Rezension

Genial anders

Die erstaunliche Familie Telemachus - Daryl Gregory

Die erstaunliche Familie Telemachus
von Daryl Gregory

Bewertet mit 4.5 Sternen

Einst war die Familie Telemachus für ihre übersinnlichen Fähigkeiten bekannt, hat die Nation in Erstaunen versetzt. Bis ein fataler TV-Auftritt sie als Lügner enttarnte. Oder nicht? Als der 14-Jährige Matty, Telemachus-Spross der nächsten Generation plötzlich ebenfalls außergewöhnliche Fähigkeiten an sich entdeckt, steht die Geschichte seiner Familie auf einmal in einem ganz anderen Licht.
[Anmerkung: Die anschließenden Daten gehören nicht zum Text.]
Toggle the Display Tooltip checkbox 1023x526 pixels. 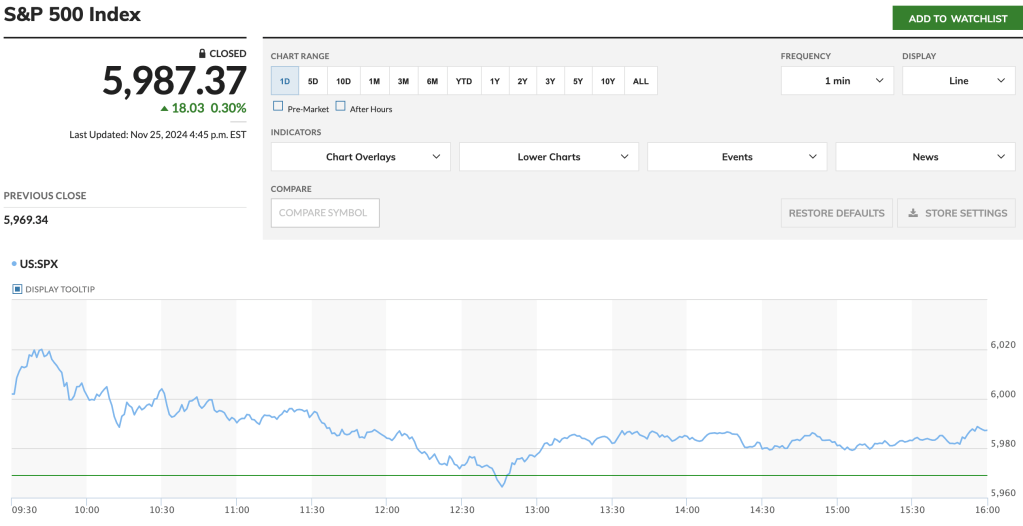(x=17, y=289)
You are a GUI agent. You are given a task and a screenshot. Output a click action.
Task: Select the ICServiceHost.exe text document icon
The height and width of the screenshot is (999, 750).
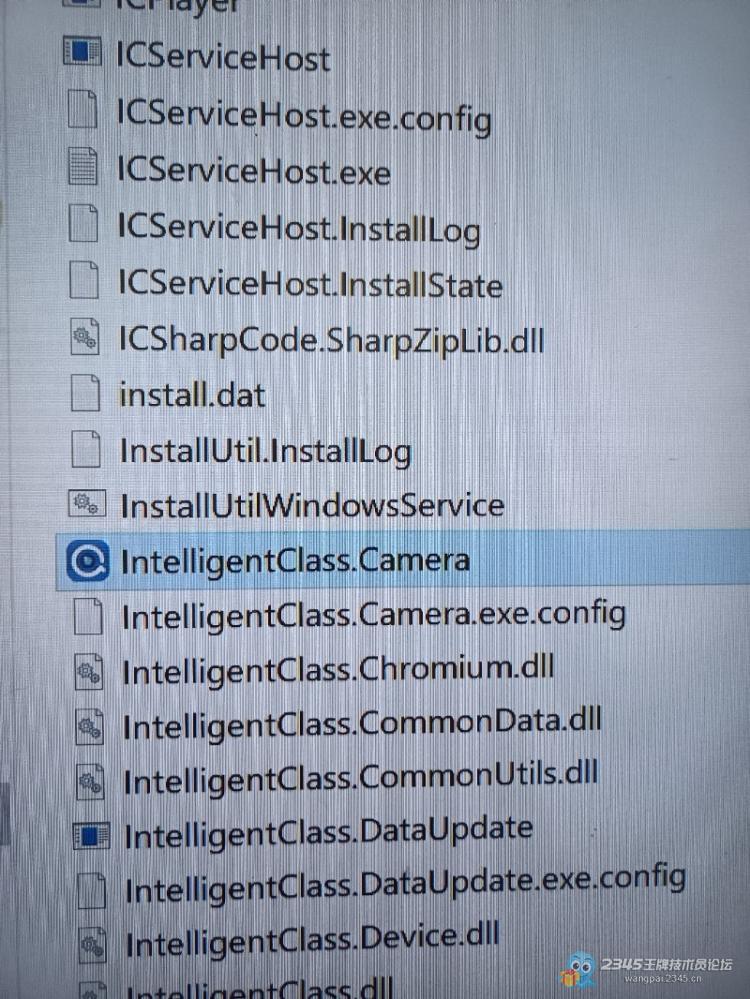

Familienromane gibt es viele. Coming-of-Age-Romane auch. Über magische Fähigkeiten hat gefühlt schon jeder Autor seine Geschichte gestrickt. Daryl Gregory hat all diese Richtungen in einem Roman vereint, der einfach anders ist. Positiv anders ; ) Das Buch wird nicht jedem gefallen, erst recht nicht, wenn man erwartet, dass sich der Herr Autor auf ein Genre festnageln lässt. Mir hat sein Roman sehr gut gefallen, ich wurde immer wieder überrascht und habe mich keine Sekunde gelangweilt. Die Familienmitglieder sind auf der einen Seite ganz außergewöhnlich (und nicht nur dank ihrer „Fähigkeiten“), auf der anderen Seite haben sie ganz alltägliche Sorgen (das eigene Geschäft geht Pleite, wie kriege ich als Alleinerziehende meinen Sohn groß?). Das macht sie sehr nahbar und echt. Auch in der Trauer um ihre Mutter wirken sie sehr natürlich. Selbstverständlich lassen sie sich erst nach einigen Kapiteln so richtig in die Karten schauen, durch die ständigen Perspektivwechsel geht einem als Leser erst so nach und nach ein Lichtlein auf. Die Handlung ist nicht klassisch „spannend“, bringt aber durch ihre Figurenentwicklung eine reizvolle Dramatik mit. Es gibt immer wieder Zeitsprünge, vom aktuellen Geschehen (Mitte der 90er), hin zu der Glanzzeit der Familie. Auch hier weiß der Autor wieder zu überraschen und man kann als Leser über manche Wendung nur staunen. Oder schmunzeln, denn zum Lachen gibt es auch einiges. Gregorys Humor liegt mir, auch wenn der Roman sicherlich kein klassisches Witzefeuerwerk ist. Den Stil des Autors mochte ich, wie bisher auch bei anderen Büchern aus seiner Feder. So ab und an hätte ich mir etwas mehr Zielstrebigkeit gewünscht, da tritt die Handlung dann doch etwas auf der Stelle, ohne dass man so recht weiß wohin es gehen soll. Auch den einen oder anderen Nebenschauplatz hätte ich so vielleicht nicht gebraucht. Insgesamt hat mich die Familie Telemachus zwar vielleicht nicht in atemloses Erstaunen versetzt, aber auf jeden Fall verdammt gut unterhalten.